(Stored records)
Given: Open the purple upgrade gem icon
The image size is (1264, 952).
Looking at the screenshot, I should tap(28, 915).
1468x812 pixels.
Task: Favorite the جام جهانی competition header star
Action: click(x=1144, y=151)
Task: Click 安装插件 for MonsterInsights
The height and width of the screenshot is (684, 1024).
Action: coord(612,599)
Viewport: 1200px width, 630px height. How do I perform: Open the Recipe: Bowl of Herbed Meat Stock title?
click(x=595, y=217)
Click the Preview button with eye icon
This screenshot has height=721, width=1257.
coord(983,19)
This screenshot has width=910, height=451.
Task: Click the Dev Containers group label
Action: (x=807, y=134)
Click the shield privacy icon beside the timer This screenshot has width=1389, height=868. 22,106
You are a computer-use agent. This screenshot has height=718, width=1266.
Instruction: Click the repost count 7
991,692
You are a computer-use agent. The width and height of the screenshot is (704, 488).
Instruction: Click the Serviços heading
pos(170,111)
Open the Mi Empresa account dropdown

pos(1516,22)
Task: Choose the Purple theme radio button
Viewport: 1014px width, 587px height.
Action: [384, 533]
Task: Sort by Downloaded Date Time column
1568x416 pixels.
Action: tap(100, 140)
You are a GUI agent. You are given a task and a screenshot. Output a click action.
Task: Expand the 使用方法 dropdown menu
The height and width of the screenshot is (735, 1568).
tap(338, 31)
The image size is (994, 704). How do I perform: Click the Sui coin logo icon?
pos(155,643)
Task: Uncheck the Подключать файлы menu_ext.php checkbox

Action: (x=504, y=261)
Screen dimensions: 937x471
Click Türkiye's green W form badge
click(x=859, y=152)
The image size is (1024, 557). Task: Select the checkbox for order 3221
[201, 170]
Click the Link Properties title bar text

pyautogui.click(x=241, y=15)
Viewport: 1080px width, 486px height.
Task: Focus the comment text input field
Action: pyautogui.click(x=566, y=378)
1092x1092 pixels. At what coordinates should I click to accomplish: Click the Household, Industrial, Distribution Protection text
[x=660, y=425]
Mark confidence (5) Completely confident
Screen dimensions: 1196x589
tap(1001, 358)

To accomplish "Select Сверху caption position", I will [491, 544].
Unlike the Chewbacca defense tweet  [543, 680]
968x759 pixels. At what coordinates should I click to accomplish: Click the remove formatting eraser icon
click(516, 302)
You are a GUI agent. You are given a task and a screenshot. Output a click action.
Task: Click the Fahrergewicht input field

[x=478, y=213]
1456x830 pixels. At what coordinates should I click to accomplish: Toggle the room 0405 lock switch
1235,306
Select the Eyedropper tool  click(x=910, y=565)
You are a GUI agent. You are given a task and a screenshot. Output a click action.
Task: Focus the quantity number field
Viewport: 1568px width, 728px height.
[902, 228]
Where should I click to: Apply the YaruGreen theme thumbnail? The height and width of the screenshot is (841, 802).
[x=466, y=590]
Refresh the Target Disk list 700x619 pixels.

**TASK REQUIREMENTS:** Set down, word for word, each line from the top of the records above through the line with "Task: Expand the 使用方法 dropdown menu".

**YOUR SOLUTION:**
Given: Open the purple upgrade gem icon
The image size is (1264, 952).
Looking at the screenshot, I should tap(28, 915).
1468x812 pixels.
Task: Favorite the جام جهانی competition header star
Action: click(x=1144, y=151)
Task: Click 安装插件 for MonsterInsights
The height and width of the screenshot is (684, 1024).
Action: coord(612,599)
Viewport: 1200px width, 630px height. How do I perform: Open the Recipe: Bowl of Herbed Meat Stock title?
click(x=595, y=217)
Click the Preview button with eye icon
This screenshot has height=721, width=1257.
coord(983,19)
This screenshot has width=910, height=451.
Task: Click the Dev Containers group label
Action: (x=807, y=134)
Click the shield privacy icon beside the timer This screenshot has width=1389, height=868. 22,106
You are a computer-use agent. This screenshot has height=718, width=1266.
Instruction: Click the repost count 7
991,692
You are a computer-use agent. The width and height of the screenshot is (704, 488).
Instruction: Click the Serviços heading
pos(170,111)
Open the Mi Empresa account dropdown

pos(1516,22)
Task: Choose the Purple theme radio button
Viewport: 1014px width, 587px height.
Action: [384, 533]
Task: Sort by Downloaded Date Time column
1568x416 pixels.
Action: tap(100, 140)
You are a GUI agent. You are given a task and a screenshot. Output a click action.
Task: Expand the 使用方法 dropdown menu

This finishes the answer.